By leveraging traditional XAI methods such as lime, SHAP, Integrated Gradient, or gradient methods, attackers can identify key features within AI models and manipulate them to subvert their intended functionality. Kasarapu demonstrated this by using XAI techniques to identify crucial features within an AI model and perturb them strategically. The result was benign malware. 

"The malware is classified as benign; it can steal user information for a long period of time until detected as malware," she explained. 

Kasarapu’s aim was not only to exploit XAI, but also to demonstrate how it can be weaponized against itself, creating a new breed of malware capable of bypassing conventional security measures. Through her work, Kasarapu revealed how XAI can unwittingly empower malicious actors to develop evolvable malware. 

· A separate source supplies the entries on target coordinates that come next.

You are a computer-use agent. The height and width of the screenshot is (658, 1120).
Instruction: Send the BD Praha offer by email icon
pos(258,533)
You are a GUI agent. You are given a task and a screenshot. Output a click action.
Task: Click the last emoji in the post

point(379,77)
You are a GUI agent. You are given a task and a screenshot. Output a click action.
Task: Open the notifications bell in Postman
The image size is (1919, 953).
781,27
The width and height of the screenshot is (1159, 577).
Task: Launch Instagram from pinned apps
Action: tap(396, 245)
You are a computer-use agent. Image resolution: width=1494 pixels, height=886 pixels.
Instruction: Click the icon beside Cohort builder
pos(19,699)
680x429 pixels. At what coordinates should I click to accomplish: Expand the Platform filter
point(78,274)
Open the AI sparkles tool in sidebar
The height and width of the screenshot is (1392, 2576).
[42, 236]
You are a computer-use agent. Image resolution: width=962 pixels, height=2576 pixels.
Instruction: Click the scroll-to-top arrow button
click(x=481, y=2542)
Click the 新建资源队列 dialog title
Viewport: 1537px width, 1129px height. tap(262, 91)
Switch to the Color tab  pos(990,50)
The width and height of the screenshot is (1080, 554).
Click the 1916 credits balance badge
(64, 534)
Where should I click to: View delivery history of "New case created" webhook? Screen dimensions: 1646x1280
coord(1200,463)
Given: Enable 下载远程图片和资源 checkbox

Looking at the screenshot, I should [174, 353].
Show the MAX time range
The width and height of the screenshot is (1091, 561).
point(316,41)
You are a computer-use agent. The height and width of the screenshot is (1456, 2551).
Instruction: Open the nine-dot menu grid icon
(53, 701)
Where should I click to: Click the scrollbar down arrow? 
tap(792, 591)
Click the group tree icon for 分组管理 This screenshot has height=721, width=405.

Because her malware influenced the AI model’s ability to recognize any forms of malware, Kasarapu demonstrated how XAI methods could progressively weaken an AI model. After her crafted malware attack, the AI model achieved an accuracy of less than 50% when classifying malware, a significant drop from its baseline accuracy of 90%.  

With her project, Kasarapu illuminated a sobering reality: the pursuit of transparency within AI systems, while noble, may inadvertently open Pandora's box, empowering adversaries with the means to develop progressively damaging malware.